What are the characteristics of a stream?
When can I use this term to name my classes?
Is this limited to file I/O classes only?
Interestingly, C doesn’t use this word anywhere, as far as I know.
Many data-structures (lists, collections, etc) act as containers - they hold a set of objects. But not a stream; if a list is a bucket, then a stream is a hose. You can pull data from a stream, or push data into a stream - but normally only once and only in one direction (there are exceptions of course). For example, TCP data over a network is a stream; you can send (or receive) chunks of data, but only in connection with the other computer, and usually only once - you can't rewind the Internet.
Streams can also manipulate data passing through them; compression streams, encryption streams, etc. But again - the underlying metaphor here is a hose of data. A file is also generally accessed (at some level) as a stream; you can access blocks of sequential data. Of course, most file systems also provide random access, so streams do offer things like Seek, Position, Length etc - but not all implementations support such. It has no meaning to seek some streams, or get the length of an open socket.
There's a couple different meanings. #1 is what you probably mean, but you might want to look at #2 too.
In the libraries like those you mentioned, a "stream" is just an abstraction for "binary data", that may or may not be random-access (as opposed to data that is continuously generated, such as if you were writing a stream that generated random data), or that may be stored anywhere (in RAM, on the hard disk, over a network, in the user's brain, etc.). They're useful because they let you avoid the details, and write generic code that doesn't care about the particular source of the stream.

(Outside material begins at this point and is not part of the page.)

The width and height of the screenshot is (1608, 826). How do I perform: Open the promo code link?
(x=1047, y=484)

As a more general computer science concept, a "stream" is sometimes thought of (loosely) as "finite or infinite amount of data". The concept is a bit difficult to explain without an example, but in functional programming (like in Scheme), you can turn a an object with state into a stateless object, by treating the object's history as a "stream" of changes. (The idea is that an object's state may change over time, but if you treat the object's entire life as a "stream" of changes, the stream as a whole never changes, and you can do functional programming with it.)
From I/O Streams (though in java, the meaning is the same in C++ / C#)

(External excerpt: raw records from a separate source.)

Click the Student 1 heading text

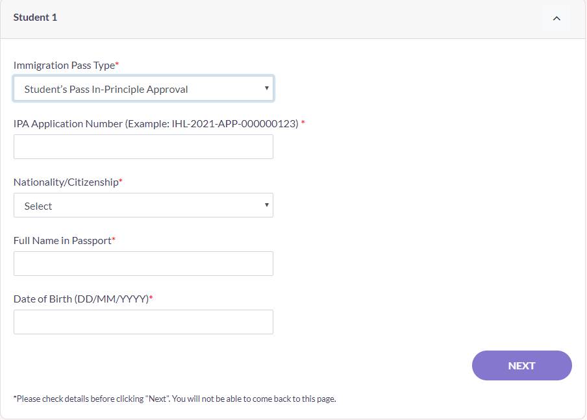pyautogui.click(x=35, y=18)
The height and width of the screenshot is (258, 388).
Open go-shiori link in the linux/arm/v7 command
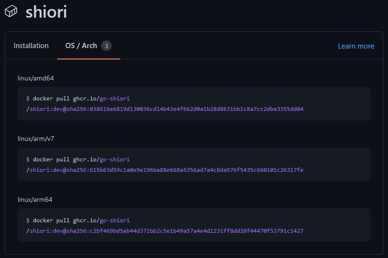[115, 159]
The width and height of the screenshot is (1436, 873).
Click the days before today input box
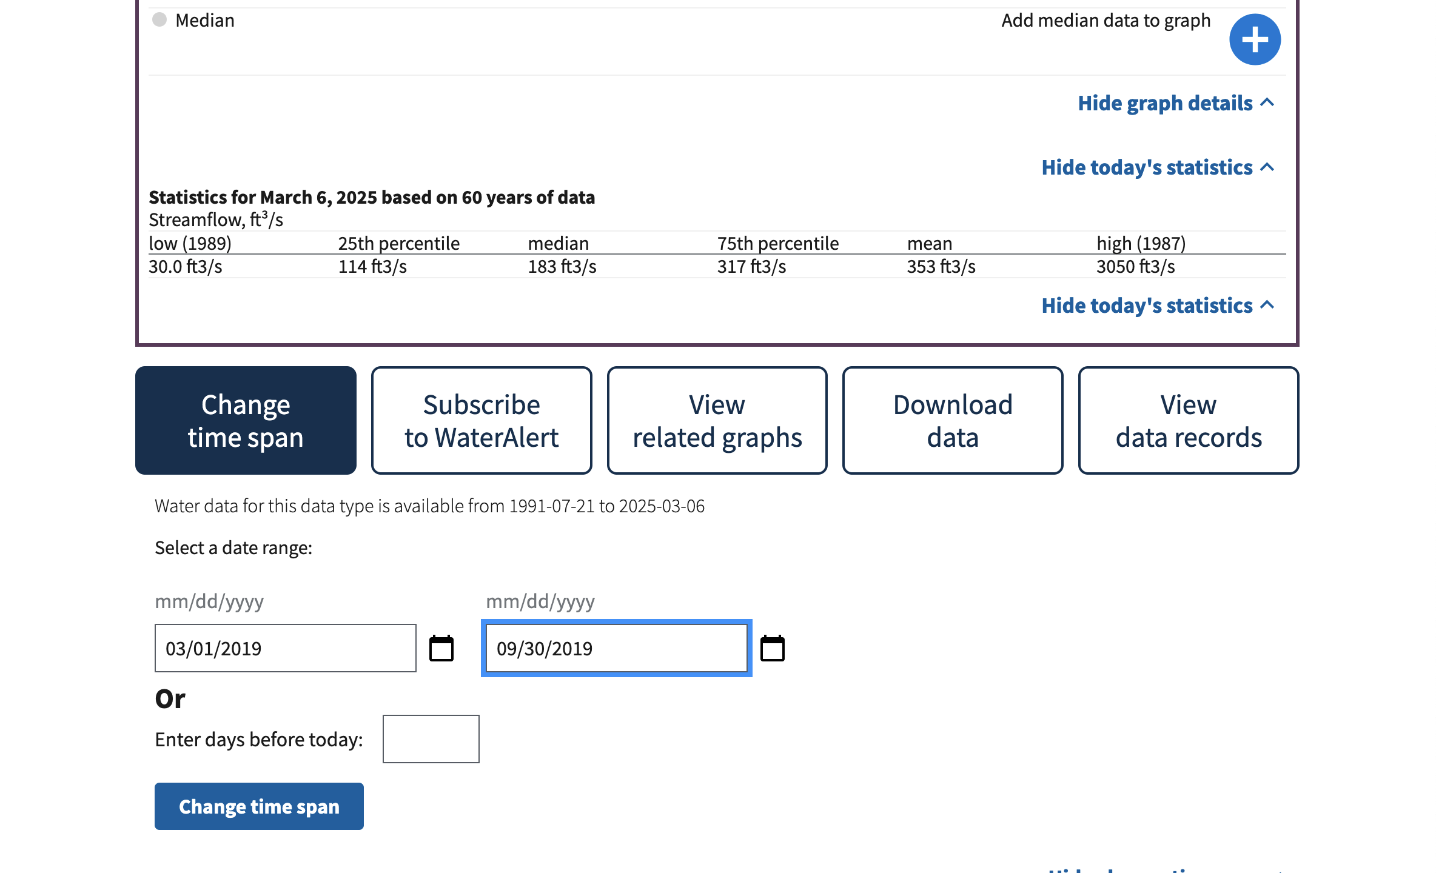pos(431,739)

An I/O Stream represents an input
source or an output destination. A
stream can represent many different
kinds of sources and destinations,
including disk files, devices, other
programs, and memory arrays.
Streams support many different kinds
of data, including simple bytes,
primitive data types, localized
characters, and objects. Some streams
simply pass on data; others manipulate
and transform the data in useful ways.
No matter how they work internally,
all streams present the same simple
model to programs that use them: A
stream is a sequence of data. A
program uses an input stream to read
data from a source, one item at a
time.
In C#, the streams you have mentioned derive from the abstract base class Stream. Each implementation of this base class has a specific purpose.
For example, FileStream supports read / write operations on a file, while the MemoryStream works on an in-memory stream object. Unlike the FileStream and MemoryStream classes, BufferedStream class allows the user to buffer the I/O.
In addition to the above classes, there are several other classes that implement the Stream class. For a complete list, refer the MSDN documentation on Stream class.
Official terms and explanations aside, the word stream itself was taken from the "real life" stream - instead of water, data is transferred from one place to another.
Regarding question you asked and still wasn't ansewered, you can name your own classes in names that contain stream but only if you implement some sort of new stream it will have correct meaning.
In C functions defined in <stdio.h> operate on streams.
Section 7.19.2 Streams in C99 discusses how they behave, though not what they are, apart from "an ordered sequence of characters".
The rationale gives more context in the corresponding section, starting with:
C inherited its notion of text streams from the UNIX environment in which it was born.
So that's where the concept comes from.